One address was familiar, and she dismissed that rental immediately, it was an upstairs room in Beulah Wilson’s house, and everyone in town knew Beulah invaded her boarders’ privacy whenever she liked, searching the rooms as if she were a drug dog sniffing out tons of cocaine, then gossiping with her cronies about whatever she found. That was how the whole town knew Miss Mavis Dixon had a box full of early Playgirl magazines, but Miss Mavis was so hateful and generally disliked that everyone agreed that the centerfolds were as close as she was ever likely to get to male genitalia.

No way would Daisy ever live in Beulah Wilson’s house.

That left seven possibilities.

“Vine Street,” she muttered, reading the next listing. That would probably be the Simmonses’ small apartment over their detached garage. Hmm, that wouldn’t be a bad choice at all. The rent would be very reasonable, it was a good neighborhood, and she would have privacy because Edith Simmons was a widow who had severe arthritis in her knees and could never climb the stairs to snoop. Everyone knew she hired someone to clean her house because she couldn’t cope with all the stooping.

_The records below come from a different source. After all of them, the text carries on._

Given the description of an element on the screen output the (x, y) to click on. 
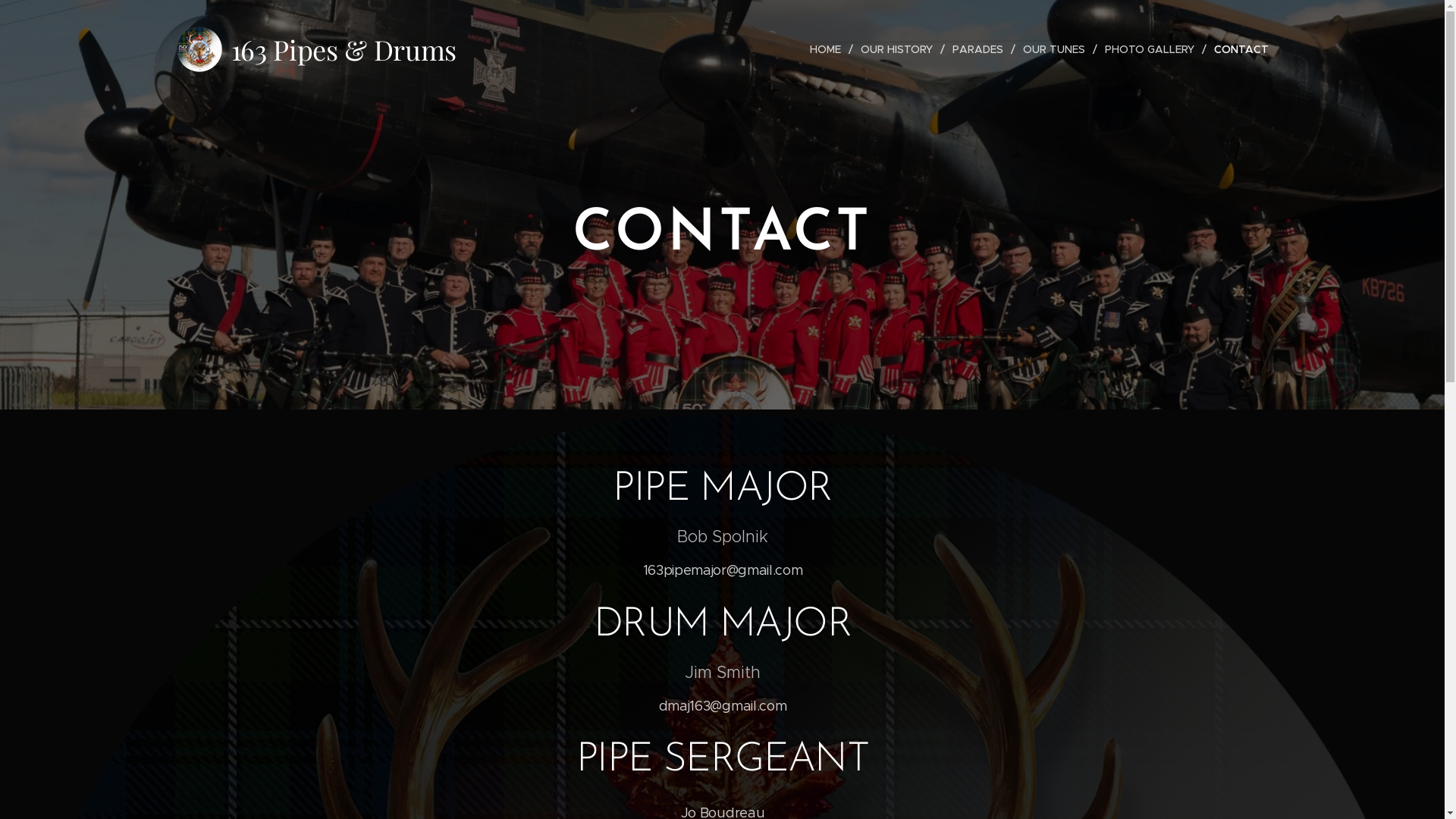
PHOTO GALLERY Element type: text (1150, 49)
OUR TUNES Element type: text (1055, 49)
CONTACT Element type: text (1236, 49)
163 Pipes & Drums Element type: text (318, 49)
OUR HISTORY Element type: text (898, 49)
PARADES Element type: text (979, 49)
HOME Element type: text (828, 49)
Given the description of an element on the screen output the (x, y) to click on. 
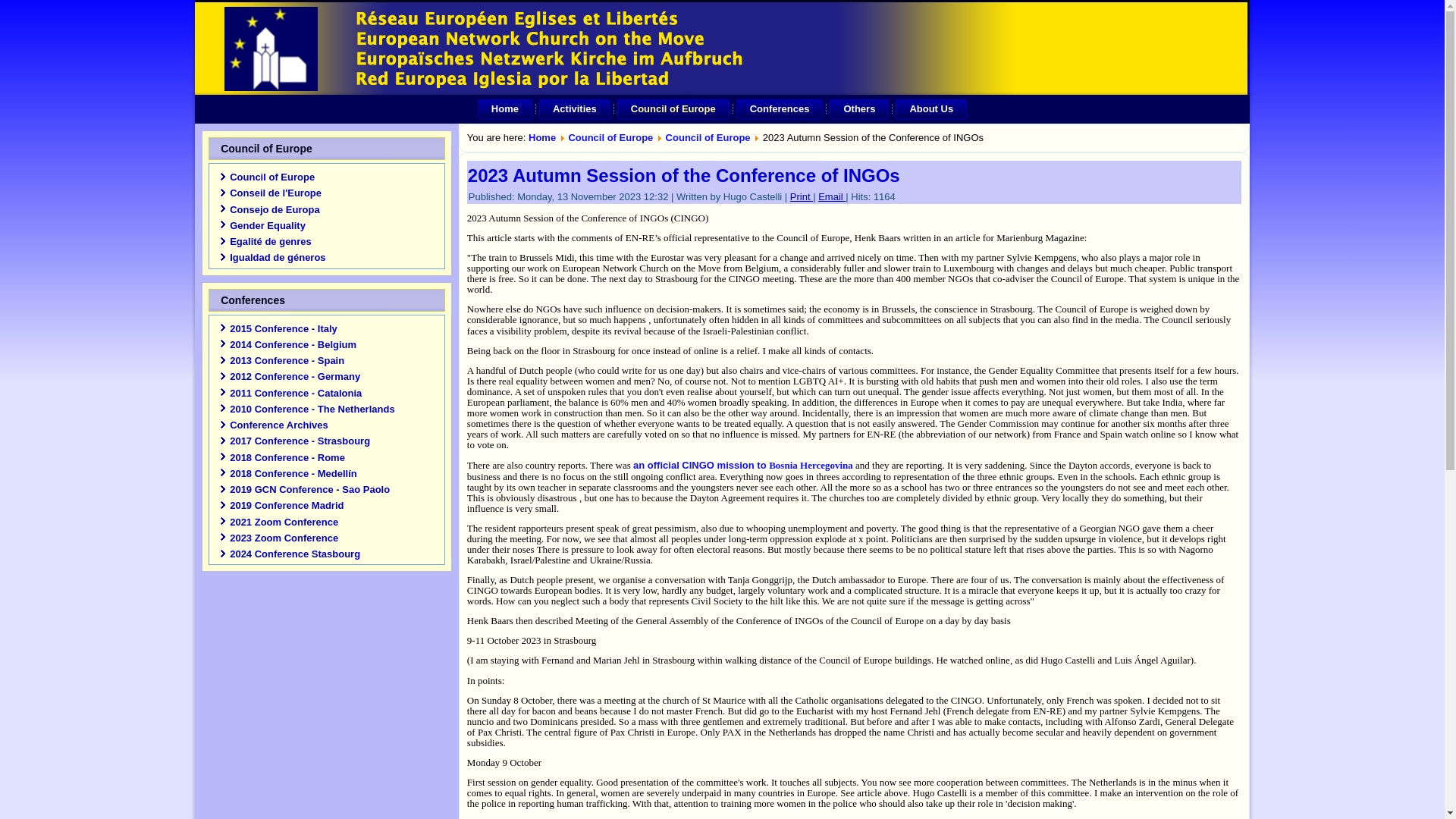
Activities (574, 108)
Council of Europe (673, 108)
Email this link to a friend (831, 196)
Home (504, 108)
Others (858, 108)
Conferences (780, 108)
Given the description of an element on the screen output the (x, y) to click on. 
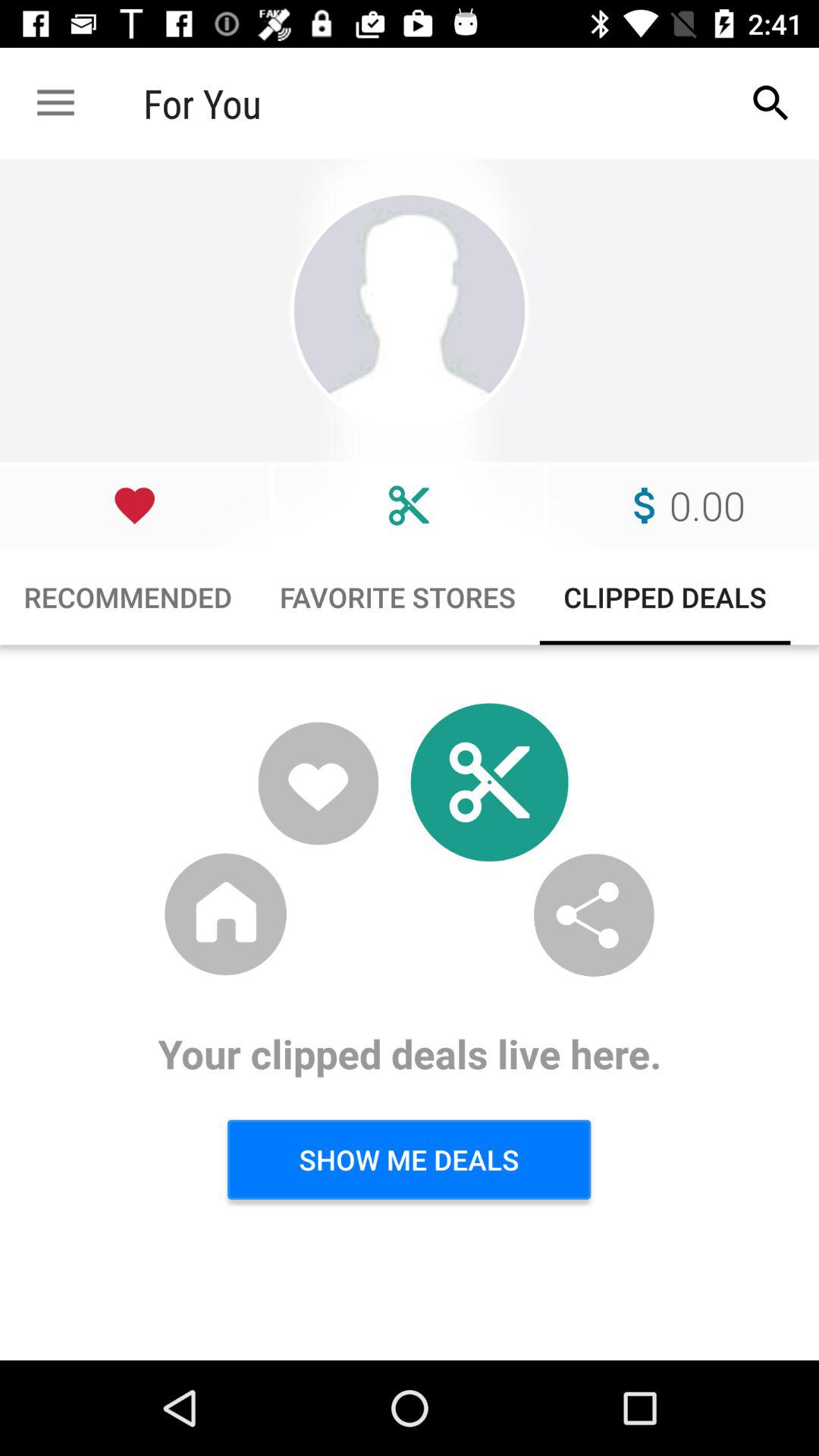
click item below your clipped deals (408, 1159)
Given the description of an element on the screen output the (x, y) to click on. 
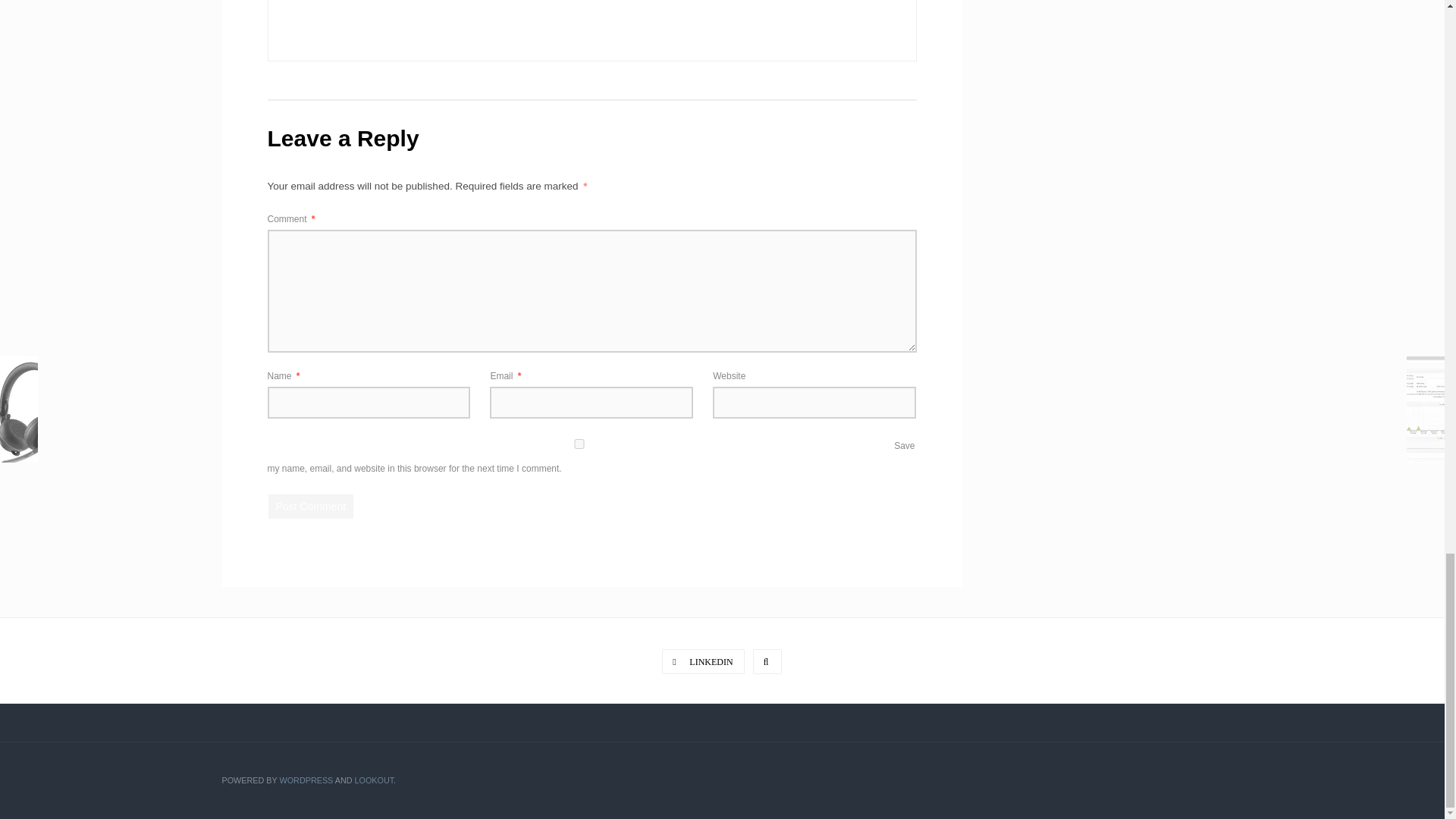
LINKEDIN (703, 661)
Post Comment (310, 505)
WORDPRESS (306, 779)
LinkedIn (703, 661)
yes (578, 443)
Lookout Theme (374, 779)
Post Comment (310, 505)
LOOKOUT (374, 779)
WordPress (306, 779)
Given the description of an element on the screen output the (x, y) to click on. 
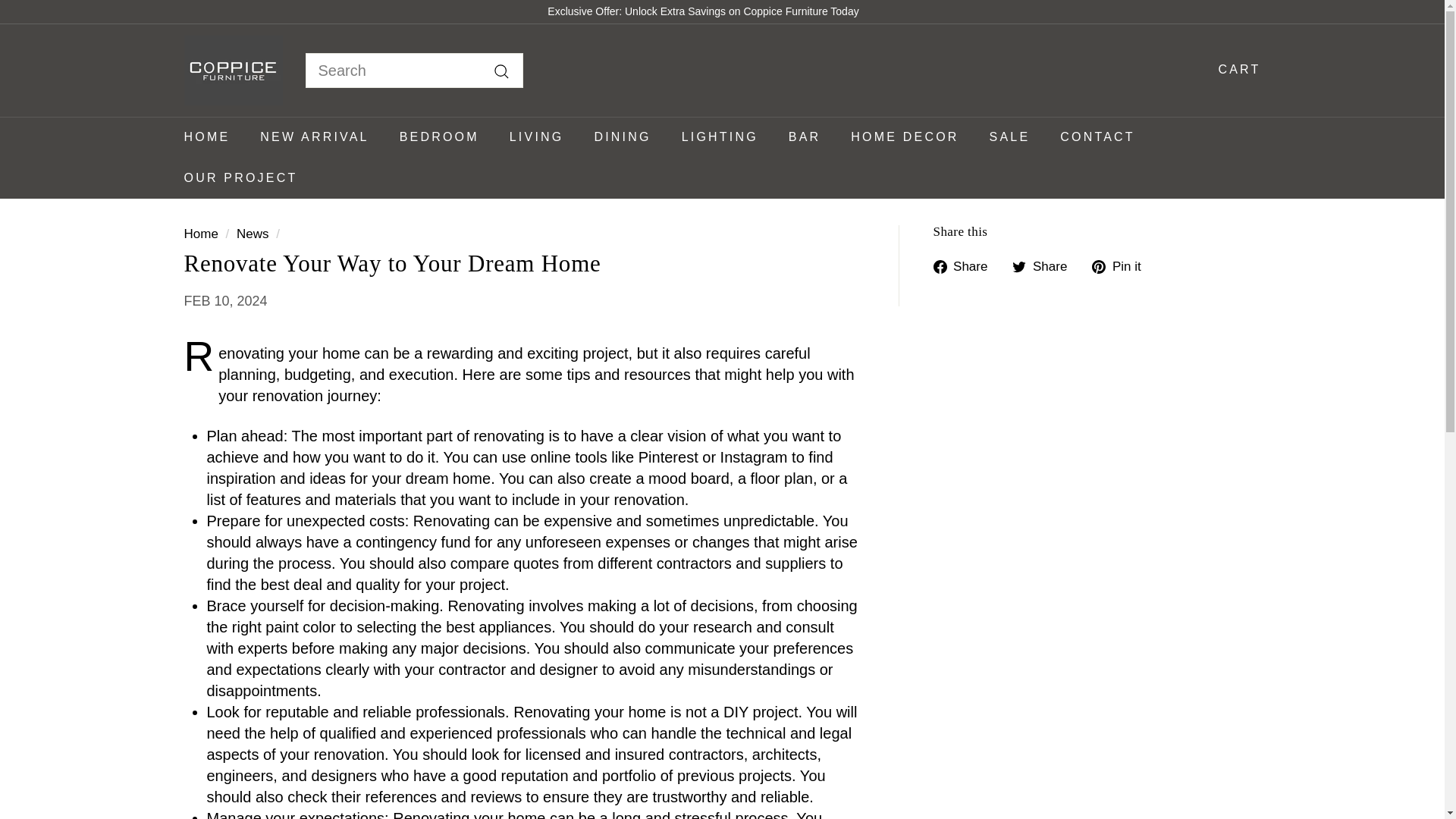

Daisy circled the ad, then quickly read the others. There were two empty condos in Forrest Hills over on the highway, but the rent was high and the condos were ugly. They were possibles, but she’d look at them only if Mrs. Simmons had already rented her garage apartment. There was a house on Lassiter Avenue, but the address wasn’t familiar. She swiveled her chair to locate Lassiter Avenue on her city map, and immediately dropped that ad from consideration, because the address was in the rougher section of town. She didn’t know exactly how rough, but imagined Hillsboro had its share of the criminal element.

The remaining three ads were also undesirable. One side of a duplex was available, but it was available on a regular basis, because the trashy Farris family lived in the other side and no one else could put up with the screaming and cussing for very long. Another house was too far away, almost at Fort Payne. The last ad was for a mobile home, and it, too, was on the bad side of town.

Quickly she dialed Mrs. Simmons’s number, hoping the apartment was still available, since the newspaper was already four days old.

The phone rang and rang, but it took Mrs. Simmons a while to get anywhere, so Daisy was patient. Varney, the son, had given his mother a cordless phone once so she could keep it with her and wouldn’t have to walk anywhere to answer it, but she was set in her ways and considered it a nuisance to carry the phone with her all day, so she accidentally dropped it in the toilet, and that was that. Mrs. Simmons resumed use of her land-line phone, and Varney saw the wisdom of not buying her another cordless to drown.